**Supplied data**

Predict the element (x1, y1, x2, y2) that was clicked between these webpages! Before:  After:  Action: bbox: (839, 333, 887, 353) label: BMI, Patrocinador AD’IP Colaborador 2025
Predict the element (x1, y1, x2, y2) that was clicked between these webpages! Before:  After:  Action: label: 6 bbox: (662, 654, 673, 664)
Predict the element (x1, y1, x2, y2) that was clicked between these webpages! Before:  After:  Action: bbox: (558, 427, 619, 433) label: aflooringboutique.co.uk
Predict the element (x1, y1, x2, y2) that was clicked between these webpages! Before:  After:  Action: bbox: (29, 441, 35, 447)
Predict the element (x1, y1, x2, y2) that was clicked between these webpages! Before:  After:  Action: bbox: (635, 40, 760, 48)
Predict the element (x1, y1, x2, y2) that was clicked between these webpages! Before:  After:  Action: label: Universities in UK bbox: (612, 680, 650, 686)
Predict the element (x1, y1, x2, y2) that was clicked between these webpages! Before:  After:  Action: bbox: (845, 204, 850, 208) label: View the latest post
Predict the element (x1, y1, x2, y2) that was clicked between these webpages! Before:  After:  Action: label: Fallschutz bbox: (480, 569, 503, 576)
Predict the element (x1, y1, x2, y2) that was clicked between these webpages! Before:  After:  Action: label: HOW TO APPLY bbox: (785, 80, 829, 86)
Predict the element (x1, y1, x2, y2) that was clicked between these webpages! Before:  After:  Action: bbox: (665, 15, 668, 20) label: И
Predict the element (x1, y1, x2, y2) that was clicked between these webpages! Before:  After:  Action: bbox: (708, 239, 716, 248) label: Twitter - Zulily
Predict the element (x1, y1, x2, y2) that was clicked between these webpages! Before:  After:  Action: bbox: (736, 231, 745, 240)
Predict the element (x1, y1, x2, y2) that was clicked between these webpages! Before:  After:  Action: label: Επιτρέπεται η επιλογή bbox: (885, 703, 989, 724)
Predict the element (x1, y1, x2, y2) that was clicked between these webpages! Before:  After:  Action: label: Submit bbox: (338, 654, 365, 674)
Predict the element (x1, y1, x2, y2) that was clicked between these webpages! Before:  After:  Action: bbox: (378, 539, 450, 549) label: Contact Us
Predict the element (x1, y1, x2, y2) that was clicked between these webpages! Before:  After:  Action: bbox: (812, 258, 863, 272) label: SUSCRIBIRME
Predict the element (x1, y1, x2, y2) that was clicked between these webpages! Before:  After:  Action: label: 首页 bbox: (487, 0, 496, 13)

**Challenge**
Copy out, without any changes, the lines of material from the one that contains "40, 760, 48)" through the one that contains "569, 503, 576)", with both of those lines included.

**Result of the task**
Predict the element (x1, y1, x2, y2) that was clicked between these webpages! Before:  After:  Action: bbox: (635, 40, 760, 48)
Predict the element (x1, y1, x2, y2) that was clicked between these webpages! Before:  After:  Action: label: Universities in UK bbox: (612, 680, 650, 686)
Predict the element (x1, y1, x2, y2) that was clicked between these webpages! Before:  After:  Action: bbox: (845, 204, 850, 208) label: View the latest post
Predict the element (x1, y1, x2, y2) that was clicked between these webpages! Before:  After:  Action: label: Fallschutz bbox: (480, 569, 503, 576)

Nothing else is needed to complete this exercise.